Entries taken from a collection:
....................

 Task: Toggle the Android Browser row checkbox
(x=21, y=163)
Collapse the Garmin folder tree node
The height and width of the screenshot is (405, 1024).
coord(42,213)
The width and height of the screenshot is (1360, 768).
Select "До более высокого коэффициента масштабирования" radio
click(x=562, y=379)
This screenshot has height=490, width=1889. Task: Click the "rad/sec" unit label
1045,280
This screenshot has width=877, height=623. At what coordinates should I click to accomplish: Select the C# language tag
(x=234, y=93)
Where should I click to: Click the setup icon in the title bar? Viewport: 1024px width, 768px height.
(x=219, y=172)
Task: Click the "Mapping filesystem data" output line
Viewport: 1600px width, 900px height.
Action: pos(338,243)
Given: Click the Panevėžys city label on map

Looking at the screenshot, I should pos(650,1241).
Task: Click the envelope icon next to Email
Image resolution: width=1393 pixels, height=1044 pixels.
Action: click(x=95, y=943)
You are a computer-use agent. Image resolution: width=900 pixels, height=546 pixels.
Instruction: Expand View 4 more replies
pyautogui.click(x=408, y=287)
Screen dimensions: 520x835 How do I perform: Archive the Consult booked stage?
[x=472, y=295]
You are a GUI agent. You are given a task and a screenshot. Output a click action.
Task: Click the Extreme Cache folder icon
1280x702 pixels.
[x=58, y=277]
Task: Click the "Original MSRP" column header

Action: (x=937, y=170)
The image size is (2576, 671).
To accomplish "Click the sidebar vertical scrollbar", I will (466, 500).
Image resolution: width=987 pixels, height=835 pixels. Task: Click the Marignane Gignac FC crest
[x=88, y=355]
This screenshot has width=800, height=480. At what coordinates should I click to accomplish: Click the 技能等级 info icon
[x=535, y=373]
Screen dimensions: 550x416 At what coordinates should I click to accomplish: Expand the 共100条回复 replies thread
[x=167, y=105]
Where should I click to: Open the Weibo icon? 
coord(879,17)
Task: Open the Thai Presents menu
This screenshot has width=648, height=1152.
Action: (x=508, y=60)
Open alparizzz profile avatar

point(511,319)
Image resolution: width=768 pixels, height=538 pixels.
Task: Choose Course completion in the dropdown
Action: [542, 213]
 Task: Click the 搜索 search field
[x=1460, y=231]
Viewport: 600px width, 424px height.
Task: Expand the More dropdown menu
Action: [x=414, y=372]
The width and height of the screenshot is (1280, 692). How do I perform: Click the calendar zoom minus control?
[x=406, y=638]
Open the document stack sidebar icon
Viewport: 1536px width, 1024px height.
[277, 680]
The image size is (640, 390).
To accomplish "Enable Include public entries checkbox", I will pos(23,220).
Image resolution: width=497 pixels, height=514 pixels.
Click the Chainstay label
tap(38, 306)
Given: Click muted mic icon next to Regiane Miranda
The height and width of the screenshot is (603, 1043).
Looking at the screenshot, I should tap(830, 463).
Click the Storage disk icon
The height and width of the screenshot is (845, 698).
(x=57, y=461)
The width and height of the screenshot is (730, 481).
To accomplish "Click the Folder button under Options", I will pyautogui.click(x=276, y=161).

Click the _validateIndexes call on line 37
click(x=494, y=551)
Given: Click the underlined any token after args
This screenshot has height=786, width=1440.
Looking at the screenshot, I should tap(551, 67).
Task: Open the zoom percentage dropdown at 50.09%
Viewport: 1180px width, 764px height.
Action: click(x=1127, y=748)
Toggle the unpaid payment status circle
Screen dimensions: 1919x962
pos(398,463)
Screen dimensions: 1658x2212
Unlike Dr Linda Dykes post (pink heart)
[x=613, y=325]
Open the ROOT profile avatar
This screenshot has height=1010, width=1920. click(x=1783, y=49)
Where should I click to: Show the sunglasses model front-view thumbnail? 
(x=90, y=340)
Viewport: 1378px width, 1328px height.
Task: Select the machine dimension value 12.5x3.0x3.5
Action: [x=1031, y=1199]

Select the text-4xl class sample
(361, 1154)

....................

**EXERCISE OBJECTIVE**
Please restate every line of the records exactly.

**OUTPUT FOR THIS EXERCISE**
 Task: Toggle the Android Browser row checkbox
(x=21, y=163)
Collapse the Garmin folder tree node
The height and width of the screenshot is (405, 1024).
coord(42,213)
The width and height of the screenshot is (1360, 768).
Select "До более высокого коэффициента масштабирования" radio
click(x=562, y=379)
This screenshot has height=490, width=1889. Task: Click the "rad/sec" unit label
1045,280
This screenshot has width=877, height=623. At what coordinates should I click to accomplish: Select the C# language tag
(x=234, y=93)
Where should I click to: Click the setup icon in the title bar? Viewport: 1024px width, 768px height.
(x=219, y=172)
Task: Click the "Mapping filesystem data" output line
Viewport: 1600px width, 900px height.
Action: pos(338,243)
Given: Click the Panevėžys city label on map

Looking at the screenshot, I should pos(650,1241).
Task: Click the envelope icon next to Email
Image resolution: width=1393 pixels, height=1044 pixels.
Action: click(x=95, y=943)
You are a computer-use agent. Image resolution: width=900 pixels, height=546 pixels.
Instruction: Expand View 4 more replies
pyautogui.click(x=408, y=287)
Screen dimensions: 520x835 How do I perform: Archive the Consult booked stage?
[x=472, y=295]
You are a GUI agent. You are given a task and a screenshot. Output a click action.
Task: Click the Extreme Cache folder icon
1280x702 pixels.
[x=58, y=277]
Task: Click the "Original MSRP" column header

Action: (x=937, y=170)
The image size is (2576, 671).
To accomplish "Click the sidebar vertical scrollbar", I will (466, 500).
Image resolution: width=987 pixels, height=835 pixels. Task: Click the Marignane Gignac FC crest
[x=88, y=355]
This screenshot has width=800, height=480. At what coordinates should I click to accomplish: Click the 技能等级 info icon
[x=535, y=373]
Screen dimensions: 550x416 At what coordinates should I click to accomplish: Expand the 共100条回复 replies thread
[x=167, y=105]
Where should I click to: Open the Weibo icon? 
coord(879,17)
Task: Open the Thai Presents menu
This screenshot has width=648, height=1152.
Action: (x=508, y=60)
Open alparizzz profile avatar

point(511,319)
Image resolution: width=768 pixels, height=538 pixels.
Task: Choose Course completion in the dropdown
Action: [542, 213]
 Task: Click the 搜索 search field
[x=1460, y=231]
Viewport: 600px width, 424px height.
Task: Expand the More dropdown menu
Action: [x=414, y=372]
The width and height of the screenshot is (1280, 692). How do I perform: Click the calendar zoom minus control?
[x=406, y=638]
Open the document stack sidebar icon
Viewport: 1536px width, 1024px height.
[277, 680]
The image size is (640, 390).
To accomplish "Enable Include public entries checkbox", I will pos(23,220).
Image resolution: width=497 pixels, height=514 pixels.
Click the Chainstay label
tap(38, 306)
Given: Click muted mic icon next to Regiane Miranda
The height and width of the screenshot is (603, 1043).
Looking at the screenshot, I should tap(830, 463).
Click the Storage disk icon
The height and width of the screenshot is (845, 698).
(x=57, y=461)
The width and height of the screenshot is (730, 481).
To accomplish "Click the Folder button under Options", I will pyautogui.click(x=276, y=161).

Click the _validateIndexes call on line 37
click(x=494, y=551)
Given: Click the underlined any token after args
This screenshot has height=786, width=1440.
Looking at the screenshot, I should tap(551, 67).
Task: Open the zoom percentage dropdown at 50.09%
Viewport: 1180px width, 764px height.
Action: click(x=1127, y=748)
Toggle the unpaid payment status circle
Screen dimensions: 1919x962
pos(398,463)
Screen dimensions: 1658x2212
Unlike Dr Linda Dykes post (pink heart)
[x=613, y=325]
Open the ROOT profile avatar
This screenshot has height=1010, width=1920. click(x=1783, y=49)
Where should I click to: Show the sunglasses model front-view thumbnail? 
(x=90, y=340)
Viewport: 1378px width, 1328px height.
Task: Select the machine dimension value 12.5x3.0x3.5
Action: [x=1031, y=1199]

Select the text-4xl class sample
(361, 1154)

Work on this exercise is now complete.